### EXERCISE OBJECTIVE
Nothing in the data may be changed; retype all of it.

### GIVEN RECORDS

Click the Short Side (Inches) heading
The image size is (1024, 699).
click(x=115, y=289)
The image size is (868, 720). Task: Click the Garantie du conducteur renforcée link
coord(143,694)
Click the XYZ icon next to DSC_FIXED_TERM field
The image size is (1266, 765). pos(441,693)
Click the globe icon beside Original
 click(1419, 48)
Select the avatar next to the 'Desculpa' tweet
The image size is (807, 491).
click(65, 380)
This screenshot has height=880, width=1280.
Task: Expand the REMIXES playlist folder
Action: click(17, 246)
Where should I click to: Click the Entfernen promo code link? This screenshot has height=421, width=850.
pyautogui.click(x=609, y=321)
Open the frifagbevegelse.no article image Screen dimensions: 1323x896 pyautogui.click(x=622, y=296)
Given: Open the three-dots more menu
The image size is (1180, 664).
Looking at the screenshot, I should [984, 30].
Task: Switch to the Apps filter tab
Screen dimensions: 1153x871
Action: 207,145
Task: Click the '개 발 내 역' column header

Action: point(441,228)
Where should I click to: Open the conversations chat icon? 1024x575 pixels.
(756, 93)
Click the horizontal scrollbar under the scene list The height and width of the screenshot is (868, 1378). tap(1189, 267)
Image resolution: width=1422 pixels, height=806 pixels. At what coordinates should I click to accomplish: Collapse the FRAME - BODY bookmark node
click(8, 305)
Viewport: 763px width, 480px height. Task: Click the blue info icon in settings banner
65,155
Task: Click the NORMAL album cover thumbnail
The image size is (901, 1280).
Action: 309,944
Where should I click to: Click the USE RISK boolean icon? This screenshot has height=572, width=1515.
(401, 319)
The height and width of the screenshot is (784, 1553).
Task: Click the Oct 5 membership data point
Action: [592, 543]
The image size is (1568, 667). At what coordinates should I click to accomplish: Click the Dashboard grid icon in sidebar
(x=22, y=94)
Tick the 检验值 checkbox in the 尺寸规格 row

### SOLUTION FOR THIS TASK
Click the Short Side (Inches) heading
The image size is (1024, 699).
click(x=115, y=289)
The image size is (868, 720). Task: Click the Garantie du conducteur renforcée link
coord(143,694)
Click the XYZ icon next to DSC_FIXED_TERM field
The image size is (1266, 765). pos(441,693)
Click the globe icon beside Original
 click(1419, 48)
Select the avatar next to the 'Desculpa' tweet
The image size is (807, 491).
click(65, 380)
This screenshot has height=880, width=1280.
Task: Expand the REMIXES playlist folder
Action: click(17, 246)
Where should I click to: Click the Entfernen promo code link? This screenshot has height=421, width=850.
pyautogui.click(x=609, y=321)
Open the frifagbevegelse.no article image Screen dimensions: 1323x896 pyautogui.click(x=622, y=296)
Given: Open the three-dots more menu
The image size is (1180, 664).
Looking at the screenshot, I should [984, 30].
Task: Switch to the Apps filter tab
Screen dimensions: 1153x871
Action: 207,145
Task: Click the '개 발 내 역' column header

Action: point(441,228)
Where should I click to: Open the conversations chat icon? 1024x575 pixels.
(756, 93)
Click the horizontal scrollbar under the scene list The height and width of the screenshot is (868, 1378). tap(1189, 267)
Image resolution: width=1422 pixels, height=806 pixels. At what coordinates should I click to accomplish: Collapse the FRAME - BODY bookmark node
click(8, 305)
Viewport: 763px width, 480px height. Task: Click the blue info icon in settings banner
65,155
Task: Click the NORMAL album cover thumbnail
The image size is (901, 1280).
Action: 309,944
Where should I click to: Click the USE RISK boolean icon? This screenshot has height=572, width=1515.
(401, 319)
The height and width of the screenshot is (784, 1553).
Task: Click the Oct 5 membership data point
Action: [592, 543]
The image size is (1568, 667). At what coordinates should I click to accomplish: Click the Dashboard grid icon in sidebar
(x=22, y=94)
Tick the 检验值 checkbox in the 尺寸规格 row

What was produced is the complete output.